Instructions to follow:
Retype the records exactly.

Stored entries
"""
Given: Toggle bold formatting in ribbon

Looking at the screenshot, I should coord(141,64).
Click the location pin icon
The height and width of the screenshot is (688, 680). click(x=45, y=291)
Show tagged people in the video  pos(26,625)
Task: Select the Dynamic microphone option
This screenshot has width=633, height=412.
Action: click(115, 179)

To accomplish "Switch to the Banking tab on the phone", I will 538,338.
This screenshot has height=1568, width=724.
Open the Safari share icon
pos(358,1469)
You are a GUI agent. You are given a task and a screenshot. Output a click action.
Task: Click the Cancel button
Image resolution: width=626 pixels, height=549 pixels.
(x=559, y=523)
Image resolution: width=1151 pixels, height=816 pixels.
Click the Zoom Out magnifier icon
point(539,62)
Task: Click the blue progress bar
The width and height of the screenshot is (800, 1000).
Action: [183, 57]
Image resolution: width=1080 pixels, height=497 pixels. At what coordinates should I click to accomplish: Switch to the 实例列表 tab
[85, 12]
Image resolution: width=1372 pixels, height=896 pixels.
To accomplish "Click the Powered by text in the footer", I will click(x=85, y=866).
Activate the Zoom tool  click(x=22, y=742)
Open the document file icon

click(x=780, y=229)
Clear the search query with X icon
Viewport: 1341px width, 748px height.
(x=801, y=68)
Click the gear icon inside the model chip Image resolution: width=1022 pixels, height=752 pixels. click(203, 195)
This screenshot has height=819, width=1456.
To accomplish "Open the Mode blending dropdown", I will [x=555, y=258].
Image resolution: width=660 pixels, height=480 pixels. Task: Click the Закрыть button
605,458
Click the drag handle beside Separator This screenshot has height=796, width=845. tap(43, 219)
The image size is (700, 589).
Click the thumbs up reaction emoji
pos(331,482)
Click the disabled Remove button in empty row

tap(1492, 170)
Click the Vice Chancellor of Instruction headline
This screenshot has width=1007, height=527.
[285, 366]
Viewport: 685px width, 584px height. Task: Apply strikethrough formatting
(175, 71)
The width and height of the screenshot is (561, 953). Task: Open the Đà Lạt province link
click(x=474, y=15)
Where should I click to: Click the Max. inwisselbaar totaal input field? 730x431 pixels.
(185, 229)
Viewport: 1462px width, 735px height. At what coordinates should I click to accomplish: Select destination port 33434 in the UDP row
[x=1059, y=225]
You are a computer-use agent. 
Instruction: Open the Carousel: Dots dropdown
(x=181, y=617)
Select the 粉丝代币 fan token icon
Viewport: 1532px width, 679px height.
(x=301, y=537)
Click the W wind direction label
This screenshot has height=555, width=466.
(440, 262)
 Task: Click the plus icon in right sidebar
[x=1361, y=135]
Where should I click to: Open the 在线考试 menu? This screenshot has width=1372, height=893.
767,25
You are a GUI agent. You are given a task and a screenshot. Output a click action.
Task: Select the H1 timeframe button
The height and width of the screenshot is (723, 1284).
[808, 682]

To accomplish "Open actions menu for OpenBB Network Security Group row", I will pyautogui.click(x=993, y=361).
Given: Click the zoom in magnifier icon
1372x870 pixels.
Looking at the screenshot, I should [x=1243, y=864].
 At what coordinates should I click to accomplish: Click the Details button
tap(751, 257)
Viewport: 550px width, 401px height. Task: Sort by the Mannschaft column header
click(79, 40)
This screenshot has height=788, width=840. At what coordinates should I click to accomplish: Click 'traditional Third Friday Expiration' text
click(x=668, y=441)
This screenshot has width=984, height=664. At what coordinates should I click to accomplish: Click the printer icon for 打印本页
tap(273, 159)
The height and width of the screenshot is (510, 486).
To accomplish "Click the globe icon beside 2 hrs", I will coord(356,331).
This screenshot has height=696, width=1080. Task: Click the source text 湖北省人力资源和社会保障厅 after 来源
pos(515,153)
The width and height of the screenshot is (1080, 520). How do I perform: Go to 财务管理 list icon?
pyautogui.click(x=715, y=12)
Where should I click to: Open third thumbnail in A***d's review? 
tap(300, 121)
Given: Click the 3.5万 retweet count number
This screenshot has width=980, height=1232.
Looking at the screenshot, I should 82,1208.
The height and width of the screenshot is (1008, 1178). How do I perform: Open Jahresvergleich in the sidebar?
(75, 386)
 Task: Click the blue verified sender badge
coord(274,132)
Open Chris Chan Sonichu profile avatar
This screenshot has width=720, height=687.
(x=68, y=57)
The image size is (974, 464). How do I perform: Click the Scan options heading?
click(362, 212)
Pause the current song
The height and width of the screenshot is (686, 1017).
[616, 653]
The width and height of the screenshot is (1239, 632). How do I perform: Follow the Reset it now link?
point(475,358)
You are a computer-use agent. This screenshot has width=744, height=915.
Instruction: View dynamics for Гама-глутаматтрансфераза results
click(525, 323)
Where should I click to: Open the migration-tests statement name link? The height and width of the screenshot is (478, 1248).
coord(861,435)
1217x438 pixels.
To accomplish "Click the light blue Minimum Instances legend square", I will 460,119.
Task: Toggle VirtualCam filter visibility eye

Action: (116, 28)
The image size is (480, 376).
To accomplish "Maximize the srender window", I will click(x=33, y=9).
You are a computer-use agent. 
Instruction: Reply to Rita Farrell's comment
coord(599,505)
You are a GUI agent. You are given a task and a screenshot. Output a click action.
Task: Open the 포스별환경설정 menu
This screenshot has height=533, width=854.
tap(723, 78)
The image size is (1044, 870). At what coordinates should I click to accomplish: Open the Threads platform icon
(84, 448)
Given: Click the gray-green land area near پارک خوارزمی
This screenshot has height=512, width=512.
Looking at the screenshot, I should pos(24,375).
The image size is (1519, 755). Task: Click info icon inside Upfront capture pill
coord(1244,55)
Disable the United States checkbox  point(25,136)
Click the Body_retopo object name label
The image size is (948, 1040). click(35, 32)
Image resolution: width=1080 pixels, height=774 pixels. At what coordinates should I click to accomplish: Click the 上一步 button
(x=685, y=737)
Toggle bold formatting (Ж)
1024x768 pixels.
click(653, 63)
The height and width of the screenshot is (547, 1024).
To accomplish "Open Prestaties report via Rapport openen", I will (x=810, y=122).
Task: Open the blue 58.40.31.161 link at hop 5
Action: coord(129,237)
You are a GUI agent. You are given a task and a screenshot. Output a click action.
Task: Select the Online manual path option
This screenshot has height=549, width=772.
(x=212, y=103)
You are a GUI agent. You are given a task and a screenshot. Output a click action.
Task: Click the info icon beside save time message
"""
Task response:
Given: Toggle bold formatting in ribbon

Looking at the screenshot, I should coord(141,64).
Click the location pin icon
The height and width of the screenshot is (688, 680). click(x=45, y=291)
Show tagged people in the video  pos(26,625)
Task: Select the Dynamic microphone option
This screenshot has width=633, height=412.
Action: click(115, 179)

To accomplish "Switch to the Banking tab on the phone", I will 538,338.
This screenshot has height=1568, width=724.
Open the Safari share icon
pos(358,1469)
You are a GUI agent. You are given a task and a screenshot. Output a click action.
Task: Click the Cancel button
Image resolution: width=626 pixels, height=549 pixels.
(x=559, y=523)
Image resolution: width=1151 pixels, height=816 pixels.
Click the Zoom Out magnifier icon
point(539,62)
Task: Click the blue progress bar
The width and height of the screenshot is (800, 1000).
Action: [183, 57]
Image resolution: width=1080 pixels, height=497 pixels. At what coordinates should I click to accomplish: Switch to the 实例列表 tab
[85, 12]
Image resolution: width=1372 pixels, height=896 pixels.
To accomplish "Click the Powered by text in the footer", I will click(x=85, y=866).
Activate the Zoom tool  click(x=22, y=742)
Open the document file icon

click(x=780, y=229)
Clear the search query with X icon
Viewport: 1341px width, 748px height.
(x=801, y=68)
Click the gear icon inside the model chip Image resolution: width=1022 pixels, height=752 pixels. click(203, 195)
This screenshot has height=819, width=1456.
To accomplish "Open the Mode blending dropdown", I will [x=555, y=258].
Image resolution: width=660 pixels, height=480 pixels. Task: Click the Закрыть button
605,458
Click the drag handle beside Separator This screenshot has height=796, width=845. tap(43, 219)
The image size is (700, 589).
Click the thumbs up reaction emoji
pos(331,482)
Click the disabled Remove button in empty row

tap(1492, 170)
Click the Vice Chancellor of Instruction headline
This screenshot has width=1007, height=527.
[285, 366]
Viewport: 685px width, 584px height. Task: Apply strikethrough formatting
(175, 71)
The width and height of the screenshot is (561, 953). Task: Open the Đà Lạt province link
click(x=474, y=15)
Where should I click to: Click the Max. inwisselbaar totaal input field? 730x431 pixels.
(185, 229)
Viewport: 1462px width, 735px height. At what coordinates should I click to accomplish: Select destination port 33434 in the UDP row
[x=1059, y=225]
You are a computer-use agent. 
Instruction: Open the Carousel: Dots dropdown
(x=181, y=617)
Select the 粉丝代币 fan token icon
Viewport: 1532px width, 679px height.
(x=301, y=537)
Click the W wind direction label
This screenshot has height=555, width=466.
(440, 262)
 Task: Click the plus icon in right sidebar
[x=1361, y=135]
Where should I click to: Open the 在线考试 menu? This screenshot has width=1372, height=893.
767,25
You are a GUI agent. You are given a task and a screenshot. Output a click action.
Task: Select the H1 timeframe button
The height and width of the screenshot is (723, 1284).
[808, 682]

To accomplish "Open actions menu for OpenBB Network Security Group row", I will pyautogui.click(x=993, y=361).
Given: Click the zoom in magnifier icon
1372x870 pixels.
Looking at the screenshot, I should [x=1243, y=864].
 At what coordinates should I click to accomplish: Click the Details button
tap(751, 257)
Viewport: 550px width, 401px height. Task: Sort by the Mannschaft column header
click(79, 40)
This screenshot has height=788, width=840. At what coordinates should I click to accomplish: Click 'traditional Third Friday Expiration' text
click(x=668, y=441)
This screenshot has width=984, height=664. At what coordinates should I click to accomplish: Click the printer icon for 打印本页
tap(273, 159)
The height and width of the screenshot is (510, 486).
To accomplish "Click the globe icon beside 2 hrs", I will coord(356,331).
This screenshot has height=696, width=1080. Task: Click the source text 湖北省人力资源和社会保障厅 after 来源
pos(515,153)
The width and height of the screenshot is (1080, 520). How do I perform: Go to 财务管理 list icon?
pyautogui.click(x=715, y=12)
Where should I click to: Open third thumbnail in A***d's review? 
tap(300, 121)
Given: Click the 3.5万 retweet count number
This screenshot has width=980, height=1232.
Looking at the screenshot, I should 82,1208.
The height and width of the screenshot is (1008, 1178). How do I perform: Open Jahresvergleich in the sidebar?
(75, 386)
 Task: Click the blue verified sender badge
coord(274,132)
Open Chris Chan Sonichu profile avatar
This screenshot has width=720, height=687.
(x=68, y=57)
The image size is (974, 464). How do I perform: Click the Scan options heading?
click(362, 212)
Pause the current song
The height and width of the screenshot is (686, 1017).
[616, 653]
The width and height of the screenshot is (1239, 632). How do I perform: Follow the Reset it now link?
point(475,358)
You are a computer-use agent. This screenshot has width=744, height=915.
Instruction: View dynamics for Гама-глутаматтрансфераза results
click(525, 323)
Where should I click to: Open the migration-tests statement name link? The height and width of the screenshot is (478, 1248).
coord(861,435)
1217x438 pixels.
To accomplish "Click the light blue Minimum Instances legend square", I will 460,119.
Task: Toggle VirtualCam filter visibility eye

Action: (116, 28)
The image size is (480, 376).
To accomplish "Maximize the srender window", I will click(x=33, y=9).
You are a computer-use agent. 
Instruction: Reply to Rita Farrell's comment
coord(599,505)
You are a GUI agent. You are given a task and a screenshot. Output a click action.
Task: Open the 포스별환경설정 menu
This screenshot has height=533, width=854.
tap(723, 78)
The image size is (1044, 870). At what coordinates should I click to accomplish: Open the Threads platform icon
(84, 448)
Given: Click the gray-green land area near پارک خوارزمی
This screenshot has height=512, width=512.
Looking at the screenshot, I should pos(24,375).
The image size is (1519, 755). Task: Click info icon inside Upfront capture pill
coord(1244,55)
Disable the United States checkbox  point(25,136)
Click the Body_retopo object name label
The image size is (948, 1040). click(35, 32)
Image resolution: width=1080 pixels, height=774 pixels. At what coordinates should I click to accomplish: Click the 上一步 button
(x=685, y=737)
Toggle bold formatting (Ж)
1024x768 pixels.
click(653, 63)
The height and width of the screenshot is (547, 1024).
To accomplish "Open Prestaties report via Rapport openen", I will (x=810, y=122).
Task: Open the blue 58.40.31.161 link at hop 5
Action: coord(129,237)
You are a GUI agent. You are given a task and a screenshot. Output a click action.
Task: Select the Online manual path option
This screenshot has height=549, width=772.
(x=212, y=103)
You are a GUI agent. You are given a task and a screenshot. Output a click action.
Task: Click the info icon beside save time message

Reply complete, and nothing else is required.